I raggi del sole si infilano fra le mie palpebre, obbligandomi ad aprire gli occhi. Vedo due bambini guardarmi intensamente. Sto invadendo la loro giostra.
-Non avete lezione oggi?-dico più bruscamente di quanto voglia. Loro si guardano fra di loro e corrono gridando verso le loro madri.
Non so dove vivo, così ho passato la notte nel parco. Dato che non smetteva di piovere mi sono riparata in una giostra a forma di casa. Ora ho male alla schiena, sono infreddolita e puzzo.
-Non sei troppo grande per giocare in questa casetta?-mi chiede una donna con voce stridula tenendo per mano uno dei bambini di prima. Deve essere la madre.
-E suo figlio non dovrebbe essere in una scuola a studiare invece di stare qui a giocare?

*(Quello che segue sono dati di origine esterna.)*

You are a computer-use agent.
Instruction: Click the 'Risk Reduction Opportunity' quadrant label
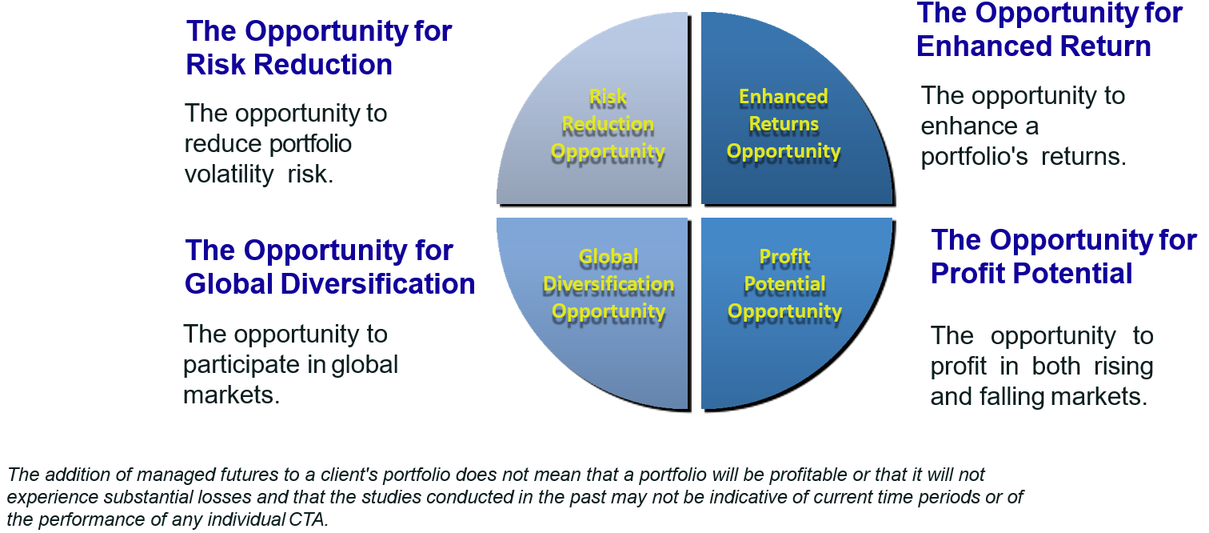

In un’altra occasione avrei provato ad essere più gentile e mi sarei spostata lasciando la giostra ai bambini. Ma oggi no. Oggi non sono di buon umore per nessuno.
-E’ sabato-mi risponde con un sorriso di sfida.
-Ah-non trovo nulla di meglio da dire.
Non so nemmeno che giorno sia, stiamo migliorando Andy.
Almeno vivi mi ricorda il mio subconscio. Oh smettila! Quasi preferisco essere morta. Solo quasi.
-Quindi, te ne vai?-chiede la donna.
Preferirei non muovermi dalla giostra, ma non trovo alcun argomento utile a farmi rimanere. Raccolgo la poca dignità che mi è rimasta dal suolo e me ne vado dal parco.
Dove dovrei andare? Ho le chiavi di casa di Allysa ma non ho la sua via. Inizio a camminare senza meta.
Aspetta!
Apro il portafogli e…Eccola! La via è scritta sul documento. Avrei potuto pensarci la scorsa notte.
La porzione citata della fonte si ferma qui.